Burning up common sense

The health scare side of incineration misses the point from a waste point of view. It implies that if there were no health problems with incineration then everything would be fine.

Well, everything wouldn’t be fine. It would be just repeating the disasters of the past.

I wonder if those in charge have completely missed the point about waste. They seem to think the cure to our waste problems is just to make it disappear. The point they’re missing is that the production of waste is the fundamental problem.

Every time something is manufactured it involves mining, transport, pollution and waste. That makes some sense if it is done to produce a primary product, like a fridge, for example. All the packaging that comes with the fridge performs no useful social purpose at all and instead involves felling trees, energy use, more pollution and so on. It makes far more sense if the fridge arrives without the packaging.

If you make it easy for the manufacturer to produce waste, then the manufacturer will produce waste. Incineration makes waste easy to produce.

The policy to be pursued should be to return ‘waste’ back to where it came from. For example, it seems common sense to me that all Toyota cars should be returned to Toyota at the end of their lives. Then Toyota would design cars to enable them to be easily recycled or they would be out of business.

As far as I can see, householders are the only ones being asked to cough up. That won’t work.

Waste needs to be tackled at source. Despite the fine words and policies, incineration creates an industry out of producing waste. And it’s not a clean industry either.

In the long term, incinerators will have to be shut down. Why start them up?


Just keep on using

IRELAND has faced a mini energy crisis. For a while there it looked as if we might be facing blackouts.

That threat has receded, not least because of wind power coming on stream. But the whole emphasis has been on meeting energy demand instead of trying to limit energy use.

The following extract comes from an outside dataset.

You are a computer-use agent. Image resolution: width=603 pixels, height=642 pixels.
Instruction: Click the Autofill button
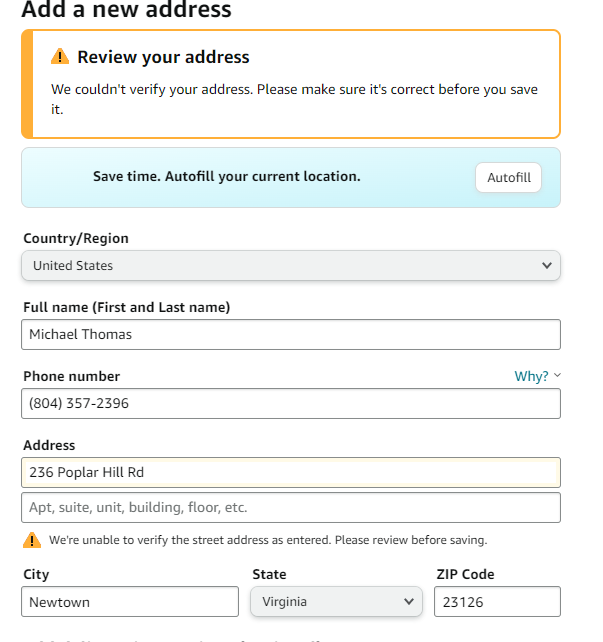pyautogui.click(x=508, y=177)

Ireland is in serious trouble on our Kyoto commitments when we agreed to keep our pollution increases to 13% above 1990 levels. We’re on course for 37% and the big fines that will bring.

Despite all the warnings about climate change, we still refuse to behave responsibly. The truth is that dirty energy is too cheap for the damage it is causing.

Here in Dublin we should be aiming to use far more electricity powered bikes, cars (especially for second cars) and buses. We get most of our power from Poolbeg, a gas powered station which is relatively benign.

Local authorities and CIE should not wait for the Government to act. We need local action too.


Fingal goes Green

Congratulations to Fingal County Council which has switched some of its buildings to alternative energy.

More power to ye!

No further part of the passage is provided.